日本が侵略色を強くしていくのは昭和に入ってからであろう。張作霖爆殺事件や満州事変のきっかけとなった柳条湖事件など陸軍の謀略と、それに乗じた新聞報道などによって戦争気運は高まっていく。そういえば朝の連続テレビ小説「ブギウギ」でも戦時色が色濃くなって主人公の弟が戦死し、真珠湾奇襲攻撃の成功に街は沸き立っていた。本書でも、張作霖爆殺事件や満州事変などの謀略事件が「日本軍の手によって行われたことがすぐに中国と世界に判明し決定的に信用を落としたのである」と綴られている。後に外務大臣となった重光葵は次のように言っている。「大正期の日本は世界の五大国、三大国の一つまでいわれるようになり…人類文化に対する責任は極めて重かった。…『責任を充分に自覚し、常に自己反省を怠ることなく、努力を続けることによってのみ』この責任は果たされるはずであった」
「然るに、日本は国家も国民も成金風の吹くに委せて…内容実力はこれに伴わなかった…日本は、個人も国家も、謙譲なる態度と努力とによってのみ大成するものである、という極めて見易き道理を忘却してしまった」。
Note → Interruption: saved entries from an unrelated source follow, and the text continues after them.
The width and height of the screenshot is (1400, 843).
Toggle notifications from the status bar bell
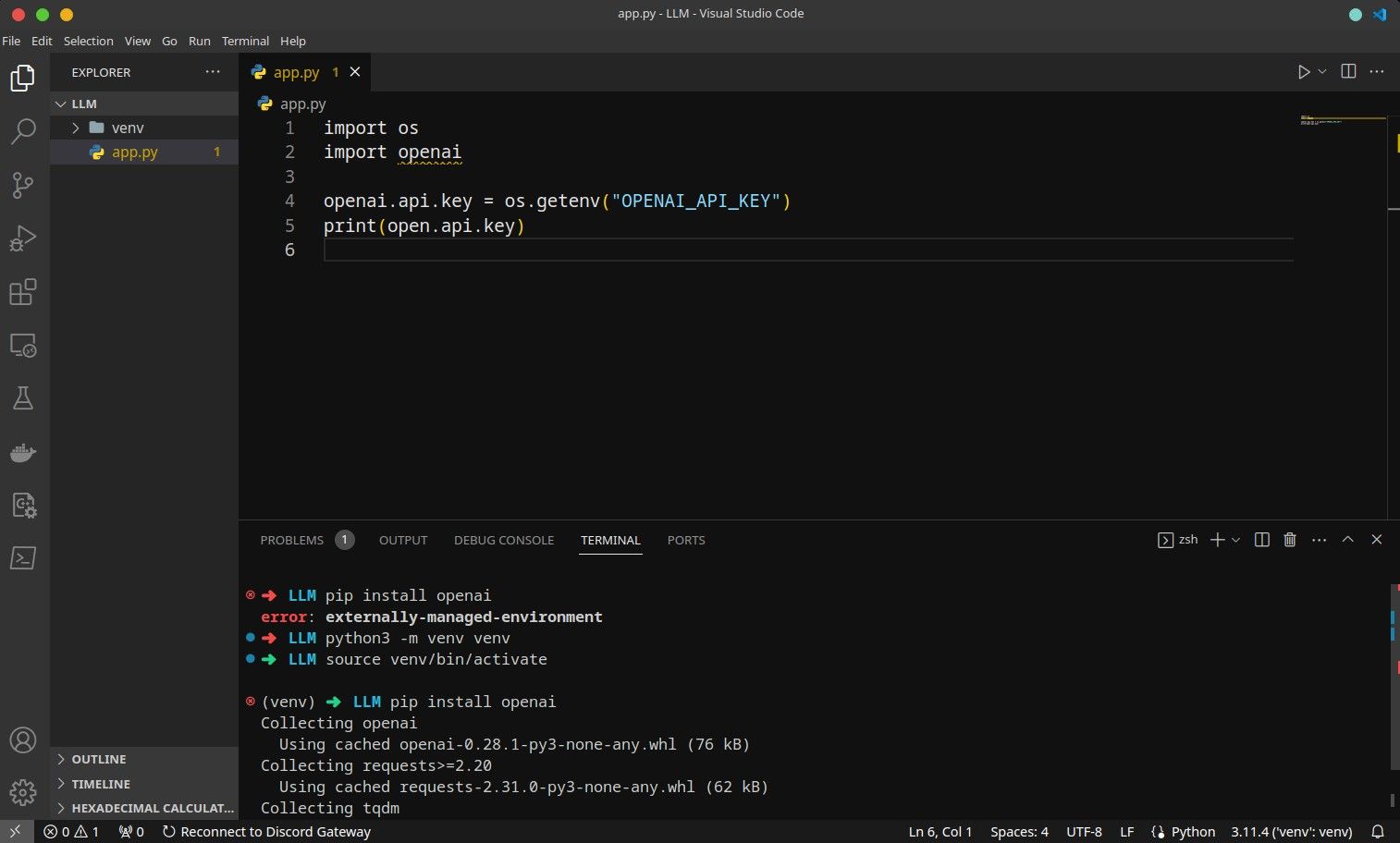click(x=1379, y=831)
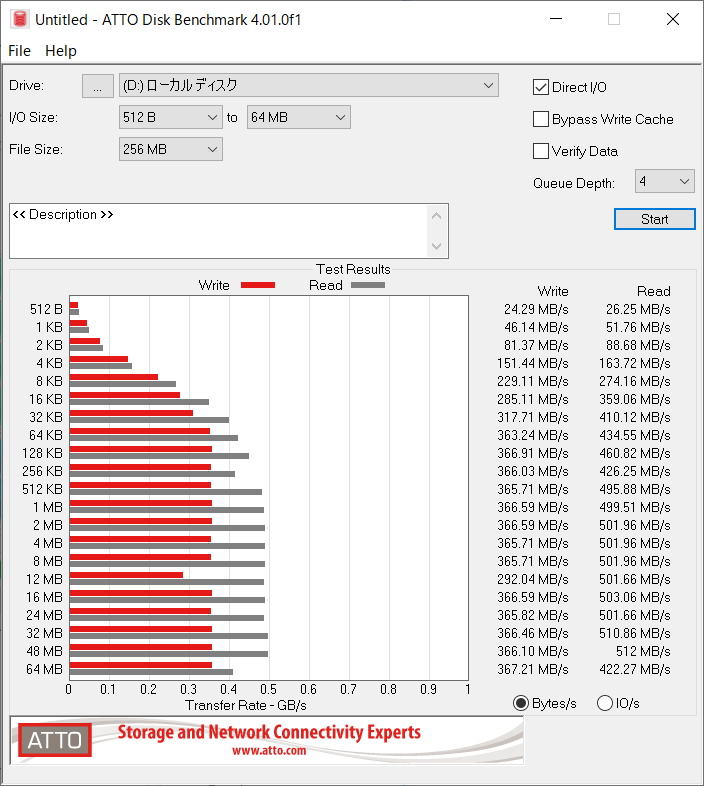Enable the Verify Data checkbox
This screenshot has height=786, width=704.
coord(541,151)
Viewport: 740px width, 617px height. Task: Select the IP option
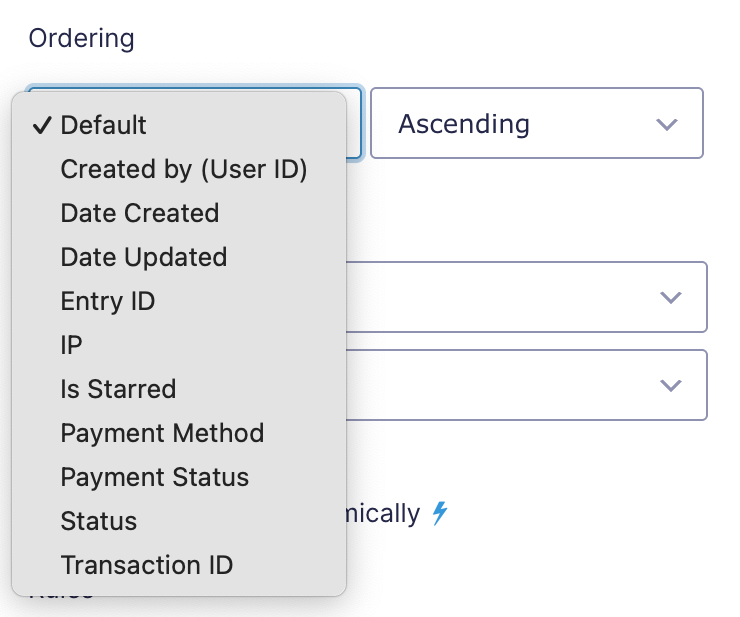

この時期は普通選挙制度の実現など平等主義的政治要求が一般化した時代でもある。「参政権の獲得により日本の権益の侵害は国民一人一人の利益への侵害と受け止められるように」なり、「それへの被害者意識と報復を求める感情は巨大な、ある場合には統御できないものともなるのである」という著者の認識は、やがて来るファシズムの時代を予感させる。

12月某日
フィスメックの小出社長と社会保険出版社の高本社長と会食の予定。17時30分に小出社長を訪問することになっている。少し早く着いたので1階ロビーで本を読んでいると社会保険研究所の鈴木前社長が通りかかり、しばし雑談。17時20分にフィスメックに向かうと年友企画の岩佐さんに遭遇。小出社長と神田小川町の「蕎麦といろり焼 創」に向かう。ほどなく高本社長が来たので生ビールで乾杯。あとは日本酒の銘酒を楽しむ。この店は料理が美味しいうえに銘酒を揃えているのが嬉しい。2時間ほどで会食を修了。すっかりご馳走になる。高本社長に千代田線の新御茶ノ水駅の改札まで送って貰う。地下鉄に乗ったら若い男性に席を譲られる。後期高齢者で身体障害者なのでありがたく座らせて貰う。

12月某日
「ウクライナ戦争をどう終わらせるか-『和平調停』の限界と可能性」(東大作 岩波新書 2023年2月)を読む。2022年2月24日にロシアのウクライナ侵攻は始まった。本書はその1年後に出版されている。来年の2月には戦争開始から2年が経過することになるが、戦争は終わりそうもない。アメリカがベトナム戦争に敗北したように、またフランスがアルジェリアから撤退したようにロシアもウクライナから撤退せざるを得なくなるのではなかろうか、というのが私の希望的観測である。著者はそのためにはロシアへの経済制裁の継続、EUや米国そして日本のウクライナへの支援が必要とする。本書では日本の2つのNGOが紹介されている。「ピースウィンズ・ジャパン」と「難民を助ける会」である。しかしガザの難民にも支援が必要だしね。政治資金パーティーのキックバックを受けた安倍派の国会議員は率先してカンパすべきであろう。